WHAT YOU ARE ASKED TO DO. Without dropping or altering a single word, give the listing again.

SOURCE DATA.

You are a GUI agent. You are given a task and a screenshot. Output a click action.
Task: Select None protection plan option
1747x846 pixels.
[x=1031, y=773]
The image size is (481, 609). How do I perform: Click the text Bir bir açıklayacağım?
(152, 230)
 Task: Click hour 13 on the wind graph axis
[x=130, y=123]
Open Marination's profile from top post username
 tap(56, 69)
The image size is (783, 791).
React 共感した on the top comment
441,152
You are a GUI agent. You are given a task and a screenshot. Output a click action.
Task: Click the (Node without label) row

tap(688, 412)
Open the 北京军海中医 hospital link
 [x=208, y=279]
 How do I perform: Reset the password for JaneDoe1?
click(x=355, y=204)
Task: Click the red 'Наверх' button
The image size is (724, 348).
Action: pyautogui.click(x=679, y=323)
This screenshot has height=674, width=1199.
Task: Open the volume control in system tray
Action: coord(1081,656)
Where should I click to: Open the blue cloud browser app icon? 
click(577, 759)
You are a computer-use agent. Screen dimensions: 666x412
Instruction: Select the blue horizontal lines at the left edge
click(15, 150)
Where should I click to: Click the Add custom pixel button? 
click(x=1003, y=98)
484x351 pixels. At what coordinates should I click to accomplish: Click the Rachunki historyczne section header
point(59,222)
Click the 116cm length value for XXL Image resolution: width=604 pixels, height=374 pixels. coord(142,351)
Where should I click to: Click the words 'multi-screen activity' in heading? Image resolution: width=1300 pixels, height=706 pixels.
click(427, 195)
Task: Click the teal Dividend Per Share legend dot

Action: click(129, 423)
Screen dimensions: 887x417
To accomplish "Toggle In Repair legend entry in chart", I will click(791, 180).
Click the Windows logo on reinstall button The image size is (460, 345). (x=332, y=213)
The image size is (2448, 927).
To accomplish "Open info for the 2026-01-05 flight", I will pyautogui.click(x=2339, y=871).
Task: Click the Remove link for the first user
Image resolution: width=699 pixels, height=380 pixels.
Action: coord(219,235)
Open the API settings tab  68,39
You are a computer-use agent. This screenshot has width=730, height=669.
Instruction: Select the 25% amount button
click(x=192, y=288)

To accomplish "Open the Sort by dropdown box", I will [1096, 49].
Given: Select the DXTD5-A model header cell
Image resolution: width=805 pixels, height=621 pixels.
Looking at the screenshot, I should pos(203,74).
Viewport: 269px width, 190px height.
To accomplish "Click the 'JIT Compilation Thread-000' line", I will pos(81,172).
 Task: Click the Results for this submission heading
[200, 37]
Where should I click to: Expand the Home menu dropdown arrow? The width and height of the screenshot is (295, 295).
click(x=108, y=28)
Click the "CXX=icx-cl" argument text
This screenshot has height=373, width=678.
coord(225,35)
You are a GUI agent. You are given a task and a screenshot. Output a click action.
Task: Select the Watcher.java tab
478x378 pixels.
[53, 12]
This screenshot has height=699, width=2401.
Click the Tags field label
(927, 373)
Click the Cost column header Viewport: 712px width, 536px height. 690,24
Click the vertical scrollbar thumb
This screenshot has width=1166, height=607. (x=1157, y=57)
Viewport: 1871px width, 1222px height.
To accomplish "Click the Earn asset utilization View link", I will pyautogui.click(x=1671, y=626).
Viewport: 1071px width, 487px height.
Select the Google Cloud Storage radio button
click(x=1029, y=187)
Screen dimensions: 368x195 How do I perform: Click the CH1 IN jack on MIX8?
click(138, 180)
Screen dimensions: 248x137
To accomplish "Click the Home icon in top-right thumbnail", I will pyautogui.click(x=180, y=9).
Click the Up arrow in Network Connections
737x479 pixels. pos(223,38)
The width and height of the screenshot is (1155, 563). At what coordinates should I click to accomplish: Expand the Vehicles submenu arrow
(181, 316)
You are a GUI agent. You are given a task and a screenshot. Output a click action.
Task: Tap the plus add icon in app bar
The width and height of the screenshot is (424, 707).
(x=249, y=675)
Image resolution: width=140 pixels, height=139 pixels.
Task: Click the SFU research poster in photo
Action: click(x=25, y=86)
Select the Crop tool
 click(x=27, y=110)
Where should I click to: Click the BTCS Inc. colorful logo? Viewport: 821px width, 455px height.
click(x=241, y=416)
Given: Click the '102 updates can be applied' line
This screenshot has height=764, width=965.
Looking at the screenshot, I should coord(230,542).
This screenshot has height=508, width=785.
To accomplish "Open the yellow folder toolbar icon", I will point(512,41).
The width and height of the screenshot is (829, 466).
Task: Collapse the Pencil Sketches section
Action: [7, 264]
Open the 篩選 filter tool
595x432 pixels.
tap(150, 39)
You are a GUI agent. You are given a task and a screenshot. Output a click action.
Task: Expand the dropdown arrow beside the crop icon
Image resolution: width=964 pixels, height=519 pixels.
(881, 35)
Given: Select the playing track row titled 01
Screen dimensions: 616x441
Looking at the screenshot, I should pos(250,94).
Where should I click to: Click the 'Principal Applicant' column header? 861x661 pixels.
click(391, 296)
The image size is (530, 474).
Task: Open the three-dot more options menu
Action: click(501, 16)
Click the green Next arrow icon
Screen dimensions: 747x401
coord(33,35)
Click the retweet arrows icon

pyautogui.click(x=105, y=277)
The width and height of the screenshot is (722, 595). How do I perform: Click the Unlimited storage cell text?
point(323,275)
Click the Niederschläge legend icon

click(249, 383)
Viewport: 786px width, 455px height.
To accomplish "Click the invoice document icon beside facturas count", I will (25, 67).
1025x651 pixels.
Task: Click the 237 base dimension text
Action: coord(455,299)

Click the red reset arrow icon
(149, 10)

RESPONSE.
You are a GUI agent. You are given a task and a screenshot. Output a click action.
Task: Select None protection plan option
1747x846 pixels.
[x=1031, y=773]
The image size is (481, 609). How do I perform: Click the text Bir bir açıklayacağım?
(152, 230)
 Task: Click hour 13 on the wind graph axis
[x=130, y=123]
Open Marination's profile from top post username
 tap(56, 69)
The image size is (783, 791).
React 共感した on the top comment
441,152
You are a GUI agent. You are given a task and a screenshot. Output a click action.
Task: Click the (Node without label) row

tap(688, 412)
Open the 北京军海中医 hospital link
 [x=208, y=279]
 How do I perform: Reset the password for JaneDoe1?
click(x=355, y=204)
Task: Click the red 'Наверх' button
The image size is (724, 348).
Action: pyautogui.click(x=679, y=323)
This screenshot has height=674, width=1199.
Task: Open the volume control in system tray
Action: coord(1081,656)
Where should I click to: Open the blue cloud browser app icon? 
click(577, 759)
You are a computer-use agent. Screen dimensions: 666x412
Instruction: Select the blue horizontal lines at the left edge
click(15, 150)
Where should I click to: Click the Add custom pixel button? 
click(x=1003, y=98)
484x351 pixels. At what coordinates should I click to accomplish: Click the Rachunki historyczne section header
point(59,222)
Click the 116cm length value for XXL Image resolution: width=604 pixels, height=374 pixels. coord(142,351)
Where should I click to: Click the words 'multi-screen activity' in heading? Image resolution: width=1300 pixels, height=706 pixels.
click(427, 195)
Task: Click the teal Dividend Per Share legend dot

Action: click(129, 423)
Screen dimensions: 887x417
To accomplish "Toggle In Repair legend entry in chart", I will click(791, 180).
Click the Windows logo on reinstall button The image size is (460, 345). (x=332, y=213)
The image size is (2448, 927).
To accomplish "Open info for the 2026-01-05 flight", I will pyautogui.click(x=2339, y=871).
Task: Click the Remove link for the first user
Image resolution: width=699 pixels, height=380 pixels.
Action: coord(219,235)
Open the API settings tab  68,39
You are a computer-use agent. This screenshot has width=730, height=669.
Instruction: Select the 25% amount button
click(x=192, y=288)

To accomplish "Open the Sort by dropdown box", I will [1096, 49].
Given: Select the DXTD5-A model header cell
Image resolution: width=805 pixels, height=621 pixels.
Looking at the screenshot, I should pos(203,74).
Viewport: 269px width, 190px height.
To accomplish "Click the 'JIT Compilation Thread-000' line", I will pos(81,172).
 Task: Click the Results for this submission heading
[200, 37]
Where should I click to: Expand the Home menu dropdown arrow? The width and height of the screenshot is (295, 295).
click(x=108, y=28)
Click the "CXX=icx-cl" argument text
This screenshot has height=373, width=678.
coord(225,35)
You are a GUI agent. You are given a task and a screenshot. Output a click action.
Task: Select the Watcher.java tab
478x378 pixels.
[53, 12]
This screenshot has height=699, width=2401.
Click the Tags field label
(927, 373)
Click the Cost column header Viewport: 712px width, 536px height. 690,24
Click the vertical scrollbar thumb
This screenshot has width=1166, height=607. (x=1157, y=57)
Viewport: 1871px width, 1222px height.
To accomplish "Click the Earn asset utilization View link", I will pyautogui.click(x=1671, y=626).
Viewport: 1071px width, 487px height.
Select the Google Cloud Storage radio button
click(x=1029, y=187)
Screen dimensions: 368x195 How do I perform: Click the CH1 IN jack on MIX8?
click(138, 180)
Screen dimensions: 248x137
To accomplish "Click the Home icon in top-right thumbnail", I will pyautogui.click(x=180, y=9).
Click the Up arrow in Network Connections
737x479 pixels. pos(223,38)
The width and height of the screenshot is (1155, 563). At what coordinates should I click to accomplish: Expand the Vehicles submenu arrow
(181, 316)
You are a GUI agent. You are given a task and a screenshot. Output a click action.
Task: Tap the plus add icon in app bar
The width and height of the screenshot is (424, 707).
(x=249, y=675)
Image resolution: width=140 pixels, height=139 pixels.
Task: Click the SFU research poster in photo
Action: click(x=25, y=86)
Select the Crop tool
 click(x=27, y=110)
Where should I click to: Click the BTCS Inc. colorful logo? Viewport: 821px width, 455px height.
click(x=241, y=416)
Given: Click the '102 updates can be applied' line
This screenshot has height=764, width=965.
Looking at the screenshot, I should coord(230,542).
This screenshot has height=508, width=785.
To accomplish "Open the yellow folder toolbar icon", I will point(512,41).
The width and height of the screenshot is (829, 466).
Task: Collapse the Pencil Sketches section
Action: [7, 264]
Open the 篩選 filter tool
595x432 pixels.
tap(150, 39)
You are a GUI agent. You are given a task and a screenshot. Output a click action.
Task: Expand the dropdown arrow beside the crop icon
Image resolution: width=964 pixels, height=519 pixels.
(881, 35)
Given: Select the playing track row titled 01
Screen dimensions: 616x441
Looking at the screenshot, I should pos(250,94).
Where should I click to: Click the 'Principal Applicant' column header? 861x661 pixels.
click(391, 296)
The image size is (530, 474).
Task: Open the three-dot more options menu
Action: click(501, 16)
Click the green Next arrow icon
Screen dimensions: 747x401
coord(33,35)
Click the retweet arrows icon

pyautogui.click(x=105, y=277)
The width and height of the screenshot is (722, 595). How do I perform: Click the Unlimited storage cell text?
point(323,275)
Click the Niederschläge legend icon

click(249, 383)
Viewport: 786px width, 455px height.
To accomplish "Click the invoice document icon beside facturas count", I will (25, 67).
1025x651 pixels.
Task: Click the 237 base dimension text
Action: coord(455,299)

Click the red reset arrow icon
(149, 10)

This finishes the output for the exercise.